Sacred 3 is a traditional hack and slash action RPG from publisher Deep Silver that doesn't take itself too seriously, something of a cross between The Bard’s Tale and the Gauntlet franchise. Unfortunately, the final product does not quite reach the humor of the former nor the button mashing fun of the latter, and while it does have its charms, players should think long and hard before settling into this colorful adventure.  

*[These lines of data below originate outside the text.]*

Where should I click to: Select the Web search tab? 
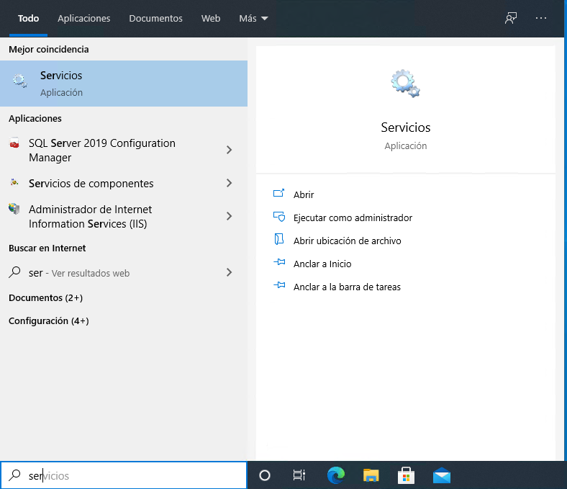(x=211, y=18)

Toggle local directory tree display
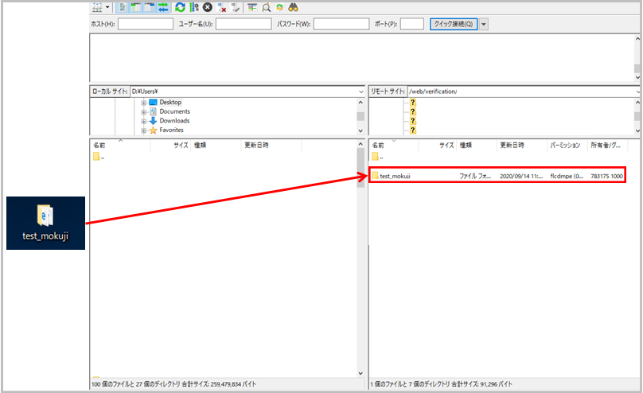[135, 7]
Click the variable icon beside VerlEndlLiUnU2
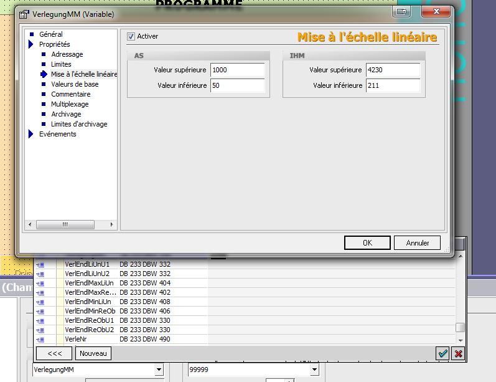The image size is (496, 382). (40, 274)
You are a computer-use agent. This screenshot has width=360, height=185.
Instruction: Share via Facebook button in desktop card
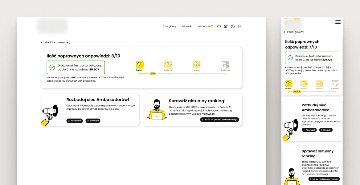[75, 121]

The gameplay in Sacred 3 is very straightforward. You pick one of four heroes: a paladin, a lancer, a barbarian or an archer, and progress through a series of story-based and side missions that revolve around laying waste to hordes of enemies while completing the same three or four objectives and tackling massive bosses. Each character has a basic attack, a bash attack, and two special abilities at their disposal, and players can upgrade their characters by upgrades to their weapons, armor, and special moves. Characters also can equip Weapon Spirits, which are unlocked pretty arbitrarily as player’s progress through the games storyline, and grant specific buffs to the player and their party. Unfortunately, most of the characters play very similarly, with only the archer breaking up the “attack-and-evade” pattern that worked for everyone else quite efficiently.

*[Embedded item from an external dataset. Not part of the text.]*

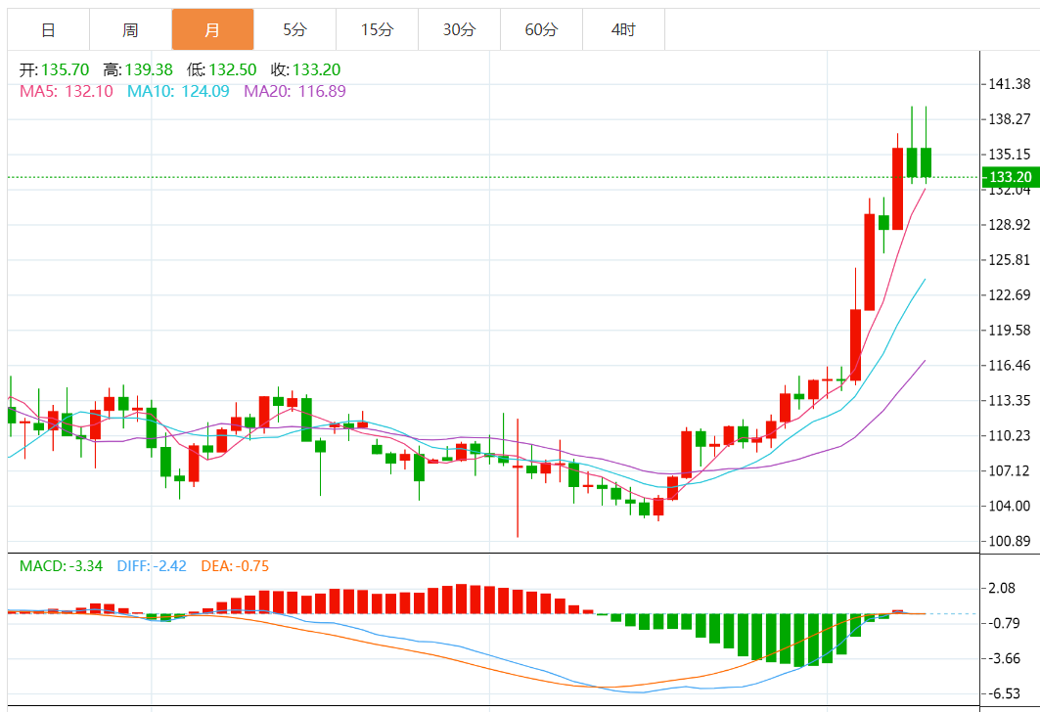Screen dimensions: 1040x712
Task: Click the 141.38 price axis label
Action: point(1010,84)
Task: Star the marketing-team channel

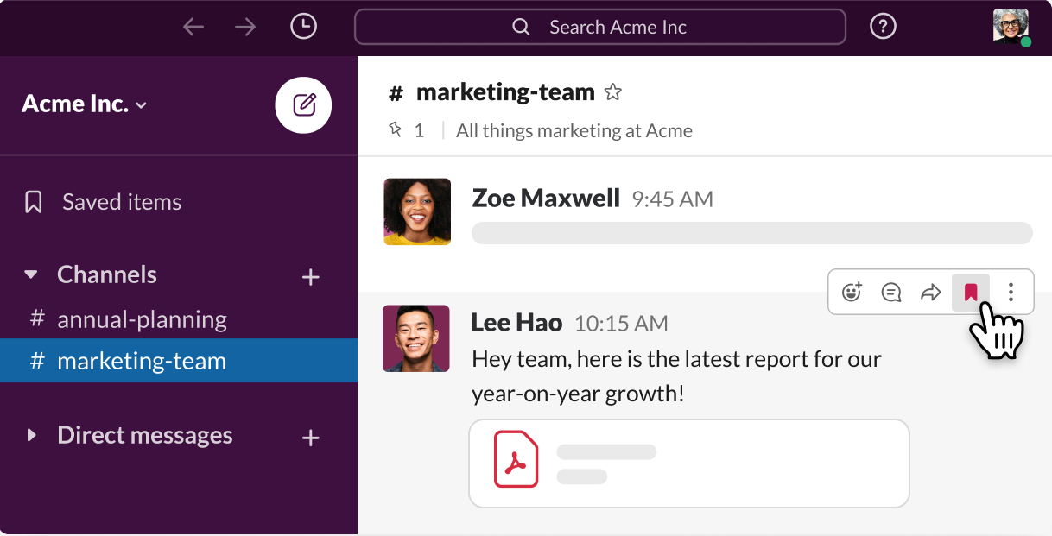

"The missions are very linear, and contain very few branching paths or secret areas."

Playing with a group is very much encouraged here, and dropping in with a buddy either online or locally is a breeze. Having four players on the screen with you at one time, however, does make it a little tougher to follow the action, as the colorful animations and large number of on-screen opponents can make certain sections more cluttered than one would like. The missions are very linear, and contain very few branching paths or secret areas. Instead, extra items and buffs can be found in the side missions, which are immediately available from the level select screen. This keeps the pace of the story missions steady, as you don’t have to invest in finding these things on your own, but it does imply that your gameplay experience is going to be the same as everyone else’s. 

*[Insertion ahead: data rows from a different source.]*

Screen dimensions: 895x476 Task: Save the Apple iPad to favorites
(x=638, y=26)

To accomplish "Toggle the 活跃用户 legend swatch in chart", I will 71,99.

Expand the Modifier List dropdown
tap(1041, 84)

The visuals in Sacred 3 are top notch. From the pre-rendered cinematic cut scenes, to the digital artwork that breaks up the missions in between, to the character and level designs; everything looks fresh, bright, and colorful. It was a wise move on the developer's part to discard a lot of the more traditional fantasy tropes in favor of the more eclectic selection of heroes on display here. Playing a knight in shining armor for the thousandth time could have gone over just fine, but playing as Claire, the blonde paladin with a pair of luminescent wings sprouting from her back is even better. Similarly, the developer should be applauded for its gorgeous level designs, which inject enough color and detail into the games 30 or so levels to make even such well-trodden venues as the sewer seem like they are being seen for the first time.


"Some of the chatter is so bad that you might find yourself choosing which Spirit to use based on who says the least."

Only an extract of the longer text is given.